## YOUR TASK
Your output should be exactly the lines from the one containing "The image size is (1389, 868)." through the final line of the following data, please, with no pictures.

## DATA SHOWN
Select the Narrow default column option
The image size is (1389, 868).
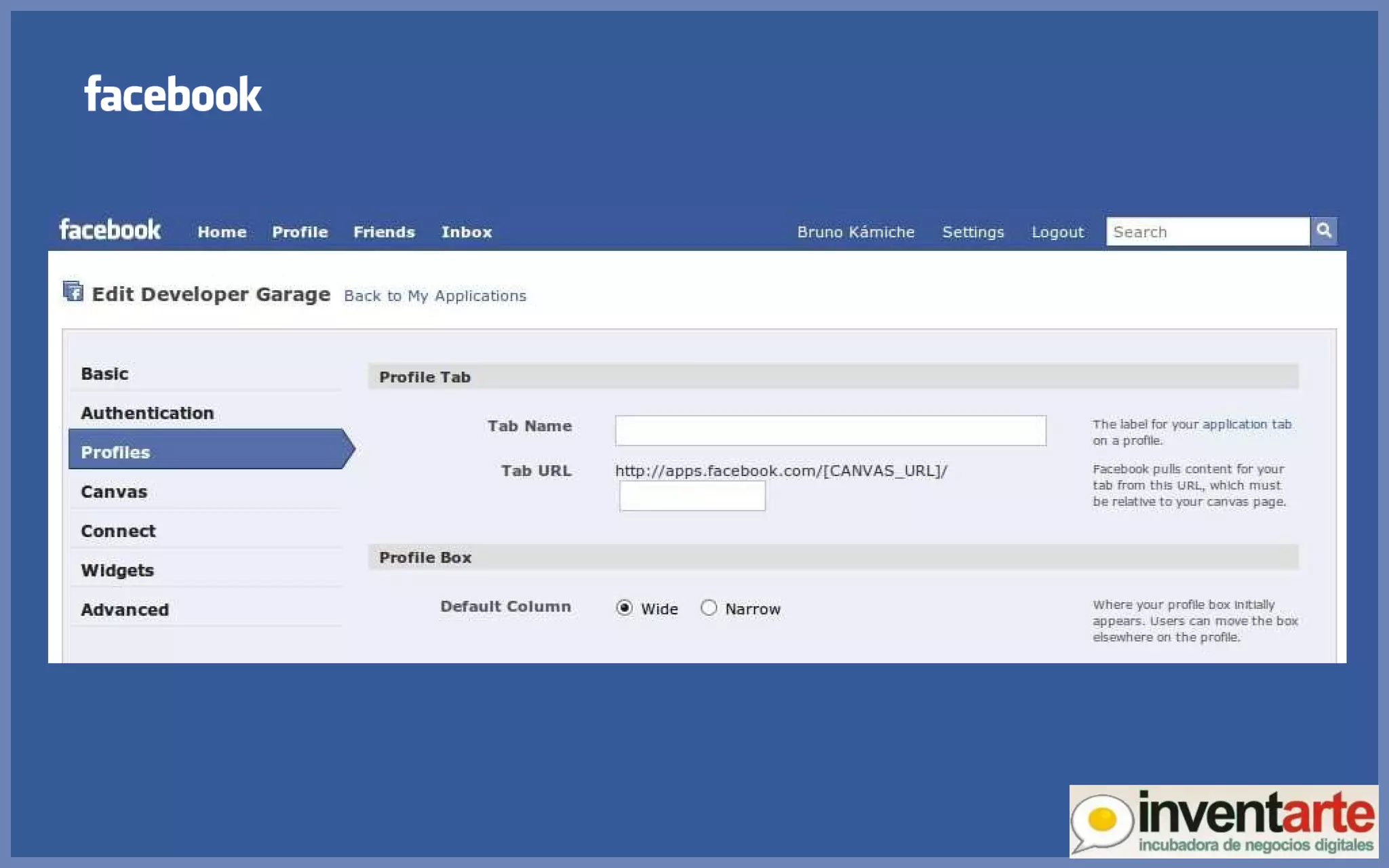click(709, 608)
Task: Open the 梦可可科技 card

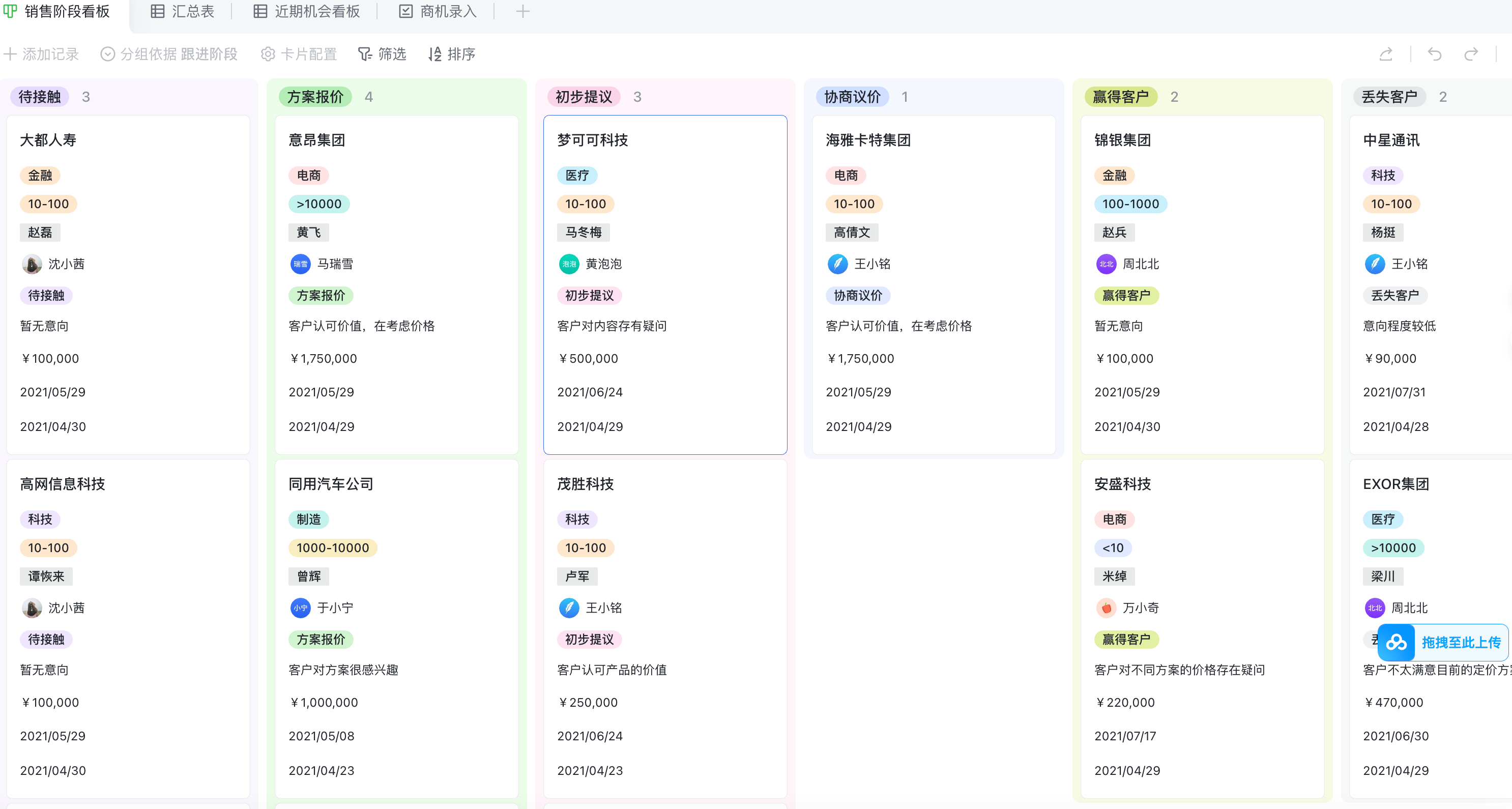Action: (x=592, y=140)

## ANSWER BOX
The image size is (1389, 868).
click(709, 608)
Task: Open the 梦可可科技 card

Action: (x=592, y=140)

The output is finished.